In vivo protein interaction between GmTIP2;1, GmTIP1;7 and GmTIP1;8. (a) Yeast two-hybrid assay analysis identified that GmTIP2;1 can form homodimers and heterodimers in yeast cells. The full-length ORF sequences of GmTIP2;1, GmTIP1;7 and GmTIP1;8 were cloned and ligated into pGADT7 and pGBKT7 vectors. After co-transformation of the baits and preys, equal amounts of yeast clones were plated on SD-Leu-Trp and SD-Leu-Trp-His-Ade + X--gal selective plates, and the plates were incubated at 30 °C until formation of the colonies.

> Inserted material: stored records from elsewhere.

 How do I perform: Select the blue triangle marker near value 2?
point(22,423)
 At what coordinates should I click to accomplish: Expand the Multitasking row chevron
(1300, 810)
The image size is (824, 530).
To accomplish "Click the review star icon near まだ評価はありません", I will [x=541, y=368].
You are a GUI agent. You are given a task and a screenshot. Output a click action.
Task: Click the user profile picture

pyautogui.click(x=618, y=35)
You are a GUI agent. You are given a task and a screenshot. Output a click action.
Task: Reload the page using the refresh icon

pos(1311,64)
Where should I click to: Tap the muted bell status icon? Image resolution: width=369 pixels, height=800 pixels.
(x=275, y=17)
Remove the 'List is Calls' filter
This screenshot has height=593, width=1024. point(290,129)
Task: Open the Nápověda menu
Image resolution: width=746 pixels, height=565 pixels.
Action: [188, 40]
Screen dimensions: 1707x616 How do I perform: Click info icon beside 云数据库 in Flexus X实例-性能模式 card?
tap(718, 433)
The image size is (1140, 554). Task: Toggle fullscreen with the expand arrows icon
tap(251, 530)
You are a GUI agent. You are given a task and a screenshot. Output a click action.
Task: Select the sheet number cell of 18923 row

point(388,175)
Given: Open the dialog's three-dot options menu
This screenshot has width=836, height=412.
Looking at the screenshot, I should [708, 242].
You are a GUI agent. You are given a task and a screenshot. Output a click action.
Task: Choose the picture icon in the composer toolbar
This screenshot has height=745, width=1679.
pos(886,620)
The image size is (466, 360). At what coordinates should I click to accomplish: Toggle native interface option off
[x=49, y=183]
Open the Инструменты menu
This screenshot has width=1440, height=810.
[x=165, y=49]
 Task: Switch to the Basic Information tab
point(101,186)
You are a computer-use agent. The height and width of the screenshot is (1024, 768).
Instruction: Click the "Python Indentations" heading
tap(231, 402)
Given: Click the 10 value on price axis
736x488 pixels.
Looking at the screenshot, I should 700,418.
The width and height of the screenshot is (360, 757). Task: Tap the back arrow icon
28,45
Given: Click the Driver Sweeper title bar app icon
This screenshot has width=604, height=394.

Yeast cells carrying pGBKT7–53 and pGADT7-SV40 plasmids were used as positive controls, and those with pGBKT7-Lam and pGADT7-SV40 were used as negative controls. (b) Bimolecular fluorescence complementation (BiFC) analysis for conducting the interaction studies in tobacco leaves. The assay was performed to confirm the results of the yeast two-hybrid assays. GmTIP2;1, was fused to the N-terminal (YN) and GmTIP2;1, GmTIP1;7 and GmTIP1;8 were fused to the C-terminal (YC) halves of YFP and were imaged using a confocal microscope after incubation at room temperature for over 18 h. The images are shown as YFP, merged YFP and bright field. The last panel shows the negative control.